Radaich v Smith  HCA 45
Landlord and tenant; whether agreement amounted to a lease even though labelled a license
The parties entered in to an agreement which was executed as a deed. The agreement allowed Radaich to occupy a lock up shop for a period of five years, where she would conduct a business as a milk bar. The document was labelled on its face as a license agreement and at no point were the words lease, lessor or lessee used. Radaich applied for a fair rent to be determined and Smith maintained that as the agreement constituted a license and not a lease, there was no jurisdiction under which a fair rent could be determined.

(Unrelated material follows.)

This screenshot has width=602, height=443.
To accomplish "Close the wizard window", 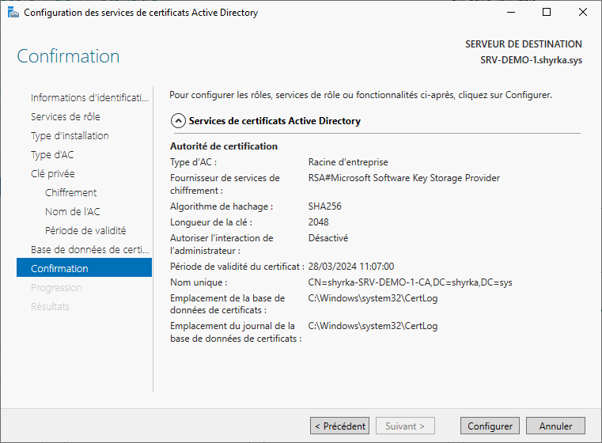I will 583,13.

If the agreement amounted to a lease, a magistrate of the Fair Rents Board would hold jurisdiction to determine a fair rent for the premises. Radaich argued she held a lease in substance even though the agreement was labelled a license, because it effectively amounted to a right to exclusive possession for a term. Smith argued the deed amounted to an agreement to create a license only. At no point did the deed refer to a lessor, a lessee or a lease and, as such, it could not amount to a lease and the magistrate, therefore, had no jurisdiction to determine a fair rent.
The agreement was found to be a lease and the magistrate had jurisdiction to determine a fair rent. Whether an agreement constituted a lease or a license depended on whether, if properly interpreted, the deed created in substance exclusive possession of the property for a term. Regard should be had to the substance and effect of the document itself, and not the label given to it by the parties.